[Stored records]
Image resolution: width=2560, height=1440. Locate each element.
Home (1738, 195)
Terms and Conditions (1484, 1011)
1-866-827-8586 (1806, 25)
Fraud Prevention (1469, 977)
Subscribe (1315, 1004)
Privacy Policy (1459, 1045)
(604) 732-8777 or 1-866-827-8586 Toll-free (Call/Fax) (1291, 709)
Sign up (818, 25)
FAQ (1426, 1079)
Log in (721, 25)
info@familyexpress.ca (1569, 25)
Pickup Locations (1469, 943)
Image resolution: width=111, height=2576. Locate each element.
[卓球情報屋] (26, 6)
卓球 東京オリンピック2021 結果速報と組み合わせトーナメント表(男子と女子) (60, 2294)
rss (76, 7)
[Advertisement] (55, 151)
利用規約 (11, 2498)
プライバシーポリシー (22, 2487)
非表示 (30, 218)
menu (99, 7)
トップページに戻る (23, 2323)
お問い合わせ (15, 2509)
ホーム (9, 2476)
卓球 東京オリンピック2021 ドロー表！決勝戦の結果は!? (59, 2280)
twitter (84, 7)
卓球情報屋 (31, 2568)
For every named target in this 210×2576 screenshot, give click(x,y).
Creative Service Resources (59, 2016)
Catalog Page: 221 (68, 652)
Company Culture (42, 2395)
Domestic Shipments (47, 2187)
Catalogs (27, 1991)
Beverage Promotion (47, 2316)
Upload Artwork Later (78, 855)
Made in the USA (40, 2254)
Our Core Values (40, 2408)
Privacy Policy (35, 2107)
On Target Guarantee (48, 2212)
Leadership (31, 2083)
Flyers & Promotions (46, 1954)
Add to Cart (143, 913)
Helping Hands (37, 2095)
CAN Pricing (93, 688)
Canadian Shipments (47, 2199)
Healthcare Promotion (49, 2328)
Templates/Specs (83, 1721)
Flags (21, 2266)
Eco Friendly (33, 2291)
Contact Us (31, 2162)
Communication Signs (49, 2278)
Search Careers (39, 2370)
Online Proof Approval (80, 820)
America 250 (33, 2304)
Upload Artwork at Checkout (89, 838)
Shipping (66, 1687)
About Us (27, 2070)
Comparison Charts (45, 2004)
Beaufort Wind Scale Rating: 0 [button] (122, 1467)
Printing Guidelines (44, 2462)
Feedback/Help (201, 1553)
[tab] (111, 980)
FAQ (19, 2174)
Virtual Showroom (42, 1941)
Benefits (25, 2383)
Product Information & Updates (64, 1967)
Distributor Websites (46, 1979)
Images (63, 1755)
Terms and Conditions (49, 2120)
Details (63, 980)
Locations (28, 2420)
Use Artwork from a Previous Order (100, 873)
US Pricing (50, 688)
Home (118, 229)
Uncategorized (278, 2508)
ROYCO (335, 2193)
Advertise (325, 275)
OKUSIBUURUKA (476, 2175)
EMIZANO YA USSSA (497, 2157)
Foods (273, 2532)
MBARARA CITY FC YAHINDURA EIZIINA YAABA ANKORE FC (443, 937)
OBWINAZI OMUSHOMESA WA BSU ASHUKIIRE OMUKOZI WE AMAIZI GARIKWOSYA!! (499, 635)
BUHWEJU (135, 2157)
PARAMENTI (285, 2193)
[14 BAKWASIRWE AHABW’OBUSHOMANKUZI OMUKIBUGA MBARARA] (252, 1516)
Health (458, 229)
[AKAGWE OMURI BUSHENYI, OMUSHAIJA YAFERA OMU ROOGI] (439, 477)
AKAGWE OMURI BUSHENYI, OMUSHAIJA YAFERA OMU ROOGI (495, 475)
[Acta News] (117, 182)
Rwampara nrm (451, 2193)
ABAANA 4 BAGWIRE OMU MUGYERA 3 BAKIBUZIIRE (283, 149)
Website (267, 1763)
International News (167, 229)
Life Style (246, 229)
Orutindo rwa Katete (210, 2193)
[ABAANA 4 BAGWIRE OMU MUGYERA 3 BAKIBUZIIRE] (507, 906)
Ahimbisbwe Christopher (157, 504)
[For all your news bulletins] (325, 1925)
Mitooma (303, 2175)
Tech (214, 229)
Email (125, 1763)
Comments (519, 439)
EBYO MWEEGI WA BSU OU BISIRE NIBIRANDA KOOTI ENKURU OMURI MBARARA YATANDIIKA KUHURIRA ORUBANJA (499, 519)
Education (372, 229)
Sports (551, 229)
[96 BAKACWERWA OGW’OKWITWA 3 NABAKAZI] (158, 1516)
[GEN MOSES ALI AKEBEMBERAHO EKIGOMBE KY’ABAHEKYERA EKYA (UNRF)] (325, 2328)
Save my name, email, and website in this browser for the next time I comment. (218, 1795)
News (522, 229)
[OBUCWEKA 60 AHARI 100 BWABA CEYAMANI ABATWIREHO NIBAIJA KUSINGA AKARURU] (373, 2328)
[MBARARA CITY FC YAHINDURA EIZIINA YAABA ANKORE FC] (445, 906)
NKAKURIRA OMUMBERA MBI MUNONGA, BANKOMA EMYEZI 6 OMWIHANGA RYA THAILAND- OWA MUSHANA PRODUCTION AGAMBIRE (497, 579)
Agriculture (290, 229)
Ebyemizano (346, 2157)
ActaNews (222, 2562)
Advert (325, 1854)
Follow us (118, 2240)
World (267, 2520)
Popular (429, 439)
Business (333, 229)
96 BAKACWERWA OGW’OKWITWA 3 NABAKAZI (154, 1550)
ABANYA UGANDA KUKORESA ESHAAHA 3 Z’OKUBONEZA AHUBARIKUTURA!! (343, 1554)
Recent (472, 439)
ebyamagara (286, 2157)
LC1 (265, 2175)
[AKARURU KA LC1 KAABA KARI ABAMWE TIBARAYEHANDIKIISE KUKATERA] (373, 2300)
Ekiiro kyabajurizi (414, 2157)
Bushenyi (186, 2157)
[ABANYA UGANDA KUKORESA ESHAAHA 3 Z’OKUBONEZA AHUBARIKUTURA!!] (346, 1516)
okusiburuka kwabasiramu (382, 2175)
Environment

- _DESCRIPTION OF THE TASK_
All entries should be given again precisely as they appear above.

- _REPLY_
Image resolution: width=2560, height=1440. Locate each element.
Home (1738, 195)
Terms and Conditions (1484, 1011)
1-866-827-8586 (1806, 25)
Fraud Prevention (1469, 977)
Subscribe (1315, 1004)
Privacy Policy (1459, 1045)
(604) 732-8777 or 1-866-827-8586 Toll-free (Call/Fax) (1291, 709)
Sign up (818, 25)
FAQ (1426, 1079)
Log in (721, 25)
info@familyexpress.ca (1569, 25)
Pickup Locations (1469, 943)
Image resolution: width=111, height=2576. Locate each element.
[卓球情報屋] (26, 6)
卓球 東京オリンピック2021 結果速報と組み合わせトーナメント表(男子と女子) (60, 2294)
rss (76, 7)
[Advertisement] (55, 151)
利用規約 (11, 2498)
プライバシーポリシー (22, 2487)
非表示 (30, 218)
menu (99, 7)
トップページに戻る (23, 2323)
お問い合わせ (15, 2509)
ホーム (9, 2476)
卓球 東京オリンピック2021 ドロー表！決勝戦の結果は!? (59, 2280)
twitter (84, 7)
卓球情報屋 (31, 2568)
For every named target in this 210×2576 screenshot, give click(x,y).
Creative Service Resources (59, 2016)
Catalog Page: 221 (68, 652)
Company Culture (42, 2395)
Domestic Shipments (47, 2187)
Catalogs (27, 1991)
Beverage Promotion (47, 2316)
Upload Artwork Later (78, 855)
Made in the USA (40, 2254)
Our Core Values (40, 2408)
Privacy Policy (35, 2107)
On Target Guarantee (48, 2212)
Leadership (31, 2083)
Flyers & Promotions (46, 1954)
Add to Cart (143, 913)
Helping Hands (37, 2095)
CAN Pricing (93, 688)
Canadian Shipments (47, 2199)
Healthcare Promotion (49, 2328)
Templates/Specs (83, 1721)
Flags (21, 2266)
Eco Friendly (33, 2291)
Contact Us (31, 2162)
Communication Signs (49, 2278)
Search Careers (39, 2370)
Online Proof Approval (80, 820)
America 250 (33, 2304)
Upload Artwork at Checkout (89, 838)
Shipping (66, 1687)
About Us (27, 2070)
Comparison Charts (45, 2004)
Beaufort Wind Scale Rating: 0 [button] (122, 1467)
Printing Guidelines (44, 2462)
Feedback/Help (201, 1553)
[tab] (111, 980)
FAQ (19, 2174)
Virtual Showroom (42, 1941)
Benefits (25, 2383)
Product Information & Updates (64, 1967)
Distributor Websites (46, 1979)
Images (63, 1755)
Terms and Conditions (49, 2120)
Details (63, 980)
Locations (28, 2420)
Use Artwork from a Previous Order (100, 873)
US Pricing (50, 688)
Home (118, 229)
Uncategorized (278, 2508)
ROYCO (335, 2193)
Advertise (325, 275)
OKUSIBUURUKA (476, 2175)
EMIZANO YA USSSA (497, 2157)
Foods (273, 2532)
MBARARA CITY FC YAHINDURA EIZIINA YAABA ANKORE FC (443, 937)
OBWINAZI OMUSHOMESA WA BSU ASHUKIIRE OMUKOZI WE AMAIZI GARIKWOSYA!! (499, 635)
BUHWEJU (135, 2157)
PARAMENTI (285, 2193)
[14 BAKWASIRWE AHABW’OBUSHOMANKUZI OMUKIBUGA MBARARA] (252, 1516)
Health (458, 229)
[AKAGWE OMURI BUSHENYI, OMUSHAIJA YAFERA OMU ROOGI] (439, 477)
AKAGWE OMURI BUSHENYI, OMUSHAIJA YAFERA OMU ROOGI (495, 475)
[Acta News] (117, 182)
Rwampara nrm (451, 2193)
ABAANA 4 BAGWIRE OMU MUGYERA 3 BAKIBUZIIRE (283, 149)
Website (267, 1763)
International News (167, 229)
Life Style (246, 229)
Orutindo rwa Katete (210, 2193)
[ABAANA 4 BAGWIRE OMU MUGYERA 3 BAKIBUZIIRE] (507, 906)
Ahimbisbwe Christopher (157, 504)
[For all your news bulletins] (325, 1925)
Mitooma (303, 2175)
Tech (214, 229)
Email (125, 1763)
Comments (519, 439)
EBYO MWEEGI WA BSU OU BISIRE NIBIRANDA KOOTI ENKURU OMURI MBARARA YATANDIIKA KUHURIRA ORUBANJA (499, 519)
Education (372, 229)
Sports (551, 229)
[96 BAKACWERWA OGW’OKWITWA 3 NABAKAZI] (158, 1516)
[GEN MOSES ALI AKEBEMBERAHO EKIGOMBE KY’ABAHEKYERA EKYA (UNRF)] (325, 2328)
Save my name, email, and website in this browser for the next time I comment. (218, 1795)
News (522, 229)
[OBUCWEKA 60 AHARI 100 BWABA CEYAMANI ABATWIREHO NIBAIJA KUSINGA AKARURU] (373, 2328)
[MBARARA CITY FC YAHINDURA EIZIINA YAABA ANKORE FC] (445, 906)
NKAKURIRA OMUMBERA MBI MUNONGA, BANKOMA EMYEZI 6 OMWIHANGA RYA THAILAND- OWA MUSHANA PRODUCTION AGAMBIRE (497, 579)
Agriculture (290, 229)
Ebyemizano (346, 2157)
ActaNews (222, 2562)
Advert (325, 1854)
Follow us (118, 2240)
World (267, 2520)
Popular (429, 439)
Business (333, 229)
96 BAKACWERWA OGW’OKWITWA 3 NABAKAZI (154, 1550)
ABANYA UGANDA KUKORESA ESHAAHA 3 Z’OKUBONEZA AHUBARIKUTURA!! (343, 1554)
Recent (472, 439)
ebyamagara (286, 2157)
LC1 (265, 2175)
[AKARURU KA LC1 KAABA KARI ABAMWE TIBARAYEHANDIKIISE KUKATERA] (373, 2300)
Ekiiro kyabajurizi (414, 2157)
Bushenyi (186, 2157)
[ABANYA UGANDA KUKORESA ESHAAHA 3 Z’OKUBONEZA AHUBARIKUTURA!!] (346, 1516)
okusiburuka kwabasiramu (382, 2175)
Environment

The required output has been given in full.